Wrangell’s Assembly let the community’s mask mandate lapse on Tuesday.
Wrangell Mayor Steve Prysunka cited a lack of direction from Gov. Mike Dunleavy, who has declined to initiate a state-wide mask requirement — or provide a state update — just weeks after sending out a widespread cellphone alert warning Alaskans of rising infection rates and strained hospital resources.
“I was waiting for the governor to come back and give us an update, to say: ‘Hey, great job,’ or ‘Wow, not good,’ or whatever,” Prysunka explained at Tuesday’s meeting. “But he’s AWOL on this. He’s not showing up to discuss it at all.”
The assembly had passed an emergency ordinance on Nov. 12 requiring masks in indoor public spaces. The city administration closed all municipal buildings to the public the same day.
Assembly member Patty Gilbert echoed the mayor’s point that local governments have been waiting for stronger leadership from the state leaders, saying: “If we’re not going to get any backing — as I suspected we would — from the governor, at least some indication at the end of his emergency caution that he issued that expired December 7, then I’m in favor of — Wrangell residents know what the options are. And they are well informed of what could happen if they did succumb to this.”
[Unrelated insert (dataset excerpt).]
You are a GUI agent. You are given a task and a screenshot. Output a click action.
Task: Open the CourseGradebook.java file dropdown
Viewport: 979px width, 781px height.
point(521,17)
As the assembly declined to reconsider a mask mandate, Wrangell’s city administration indicated it would follow suit, allowing most city facilities to reopen to the public as of this morning (December 9). The Nolan Center will reopen on Friday (December 11), and host an indoor holiday market on Saturday, December 19.
Requiring masks indoors has been a contentious topic in Wrangell. At last week’s meeting, though, a majority of elected leaders had expressed support for extending Wrangell’s mask mandate.
Assembly member Anne Morrison stated she hopes that people will continue to mask up with or without being compelled to by a local ordinance.
“I think the community by and large is advocating them taking control of — self control,” Morrison said during the assembly discussion. “Most people that I’ve talked to who wear masks say no matter whether the mandate is removed or not, they’re going to continue to do it. They’re going to do it out of concern for their own health and other people’s health. And that’s that’s the way it should be. So I think the fact that we got no backing from the state on our mandate — Yeah, I think it’s just not a good thing to keep on the books.”
Wrangell had previously formally recommended people wear masks. That softer ordinance — which had no enforcement mechanism — expired on November 10. The CDC and state public health officials continue to recommend that people wear a mask when coming into contact with anyone outside their household.
As of now, in Wrangell, following state and federal health advice on wearing a mask indoors will be a personal choice.